Türkiye’de siyaseti dizayn etmeye çalışan; siyaset mühendisliği yapan akıl, irade şu anda Fethullah Gülen Cemaati. Başbakan Erdoğan’ın bizzat, örgüt olarak ifade ettiği, -şu ana kadar elimizde bu yönde açılmış bir soruşturma olmadığı için var olan soruşturma da kamuoyuna yansımadığı için biz örgüt demek istemesek de-, Fethullah Gülen hareketi bu olayların içerisinde. Çünkü daha dün 14 yaşındaki bir çocuğun ölümü üzerinden taziye mesajı yayınlayan Fethullah Gülen, ısrarla Alevi vurgusunda bulunarak, Alevi vatandaşların tamamının bu cenaze üzerinden sokağa çıkmasına davetiye çıkarmıştır. Şimdi arkasındaki aklın, iradenin Cemaat olduğu bu karanlık yapıların, bir iktidar arayışına dönüşen sokak eylemlerini sıradan, insani bir hareket yada AK Parti iktidarının uygulamalarını beğenmeme  noktasındaki demokratik bir eylem olarak değerlendirmek mümkün değil. Gezi eylemlerinde başlattıkları kalkışmayı bugün bu ölümle bir ayaklanmaya, sokakları kan gölüne çevirecek bir iç isyanın başlangıcına çevirdiler. Nereye kadar gider derseniz? 30 Mart günü sandığa gittiği zaman insanlar iradelerini orada sergileyecekler.
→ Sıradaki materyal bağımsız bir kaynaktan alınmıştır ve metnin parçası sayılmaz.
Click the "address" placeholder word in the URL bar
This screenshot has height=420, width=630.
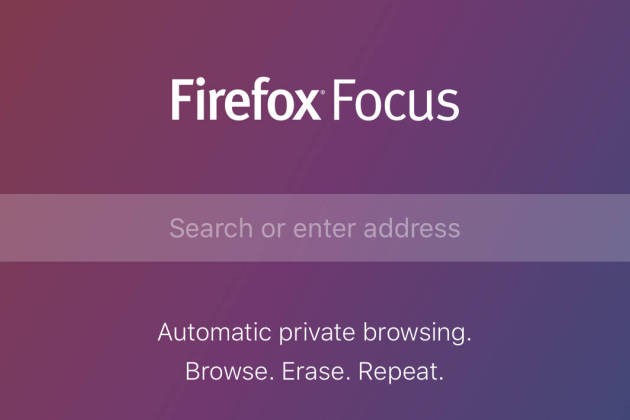tap(412, 228)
Bu hukuk dışı yapılanmaların sokak eylemlerine son vereceğini düşünüyorlar ama bence sandıktan çıkacak sonuçlar şu anda belli olduğu için bunlar sandıkta Ak Parti iktidarı yüzde 50’lere varan bir oy oranıyla çıkacağı için, bu şiddet eylemlerinin dozunu daha fazla arttırarak sürdüreceklerdir. Ama ondan sonra da bu karanlık yapılarla ilgili, bilhassa Fethullah Gülen cemaatiyle ilgili şu anda yürütülen soruşturmalarda bir yol alınmış olacak. Bu olayların operasyon dalgaları başlayınca, ancak o zaman durulabileceğini söyleyebiliriz. 

Dün Okmeydanı’nda Burak Can Karamanoğlu isimli bir genç öldürüldü. Karşıt görüşlü toplumsal kesimler kışkırtılmak mı isteniyor? Böyle bir çaba mı var?
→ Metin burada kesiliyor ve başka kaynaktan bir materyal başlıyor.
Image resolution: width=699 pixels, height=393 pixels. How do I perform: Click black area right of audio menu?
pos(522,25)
Çok belli zaten. Aslında şu var; bu bir tesadüfi, lokal bazda gelişmiş bir olay olsa bile bunun artçı etkisi olacak. Çünkü bir taraftan o Cemaatin başındaki zat-ı muhteremin Alevi vurgusu, öbür taraftan devletin aklını kaybettiğini ifade etmesi; tamamen bu çapulcu dediğimiz kitlelerin sokak eylemlerini meşru kırma amaçlı. Haliyle bundan sonraki tesadüfi ölümler bile karşılaştırmalı olarak değerlendirilecek ve bu şiddet eylemleri daha da büyüyecektir. Burada amaç Ak Parti’yi destekleyen kitleleri de sokağa çekmek. Bu nokta da en azından sağduyu hakim. Onu başarabileceklerini ihtimal vermiyorum.